Ice cross racers sprint down a steep course studded with moguls. Gravity can help, or hurt.

In ice cross downhill, four skaters at a time race in full hockey gear down a steep, twisting course at speeds reaching 45 miles an hour.

Red Bull officials could have hollered, “This is an expensive marketing ploy to sell more energy drinks,” and the overwhelming response from skaters would have been, “Is it my turn yet?”

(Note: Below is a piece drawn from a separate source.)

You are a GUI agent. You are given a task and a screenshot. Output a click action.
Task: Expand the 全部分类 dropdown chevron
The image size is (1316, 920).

Ice cross downhill combines elements of downhill skiing and motocross, and it is performed by four skaters at a time who race in full hockey gear down a steep, twisting, mogul-studded course at speeds reaching 45 miles an hour. Red Bull’s Crashed Ice World Championship consists of five ice cross downhill tournaments, only one of which takes place in the United States. It started here on Thursday and will end on Saturday.”

read the whole story here

Cold

Winter                                                                              Cold Moon

Cold at these intensities reaches up and slaps you, says pay attention!  This cold, this very chilled air now seeping into our house once sat over the Arctic circle, but slumped its ways south, slouching like Yeats’ rough beast, its hour come round at last.

(arctic sea ice)

We’re in the way as it heads away from the pole or, rather, there’s nothing in the way as it descends toward us.  No mountains.  No great lakes.  No cities.  Only forest and tundra and smaller lakes.  We are, our meteorologist of some note, Paul Douglas, says, one of the coldest major metropolitan areas in the world.  And damn proud of it, too.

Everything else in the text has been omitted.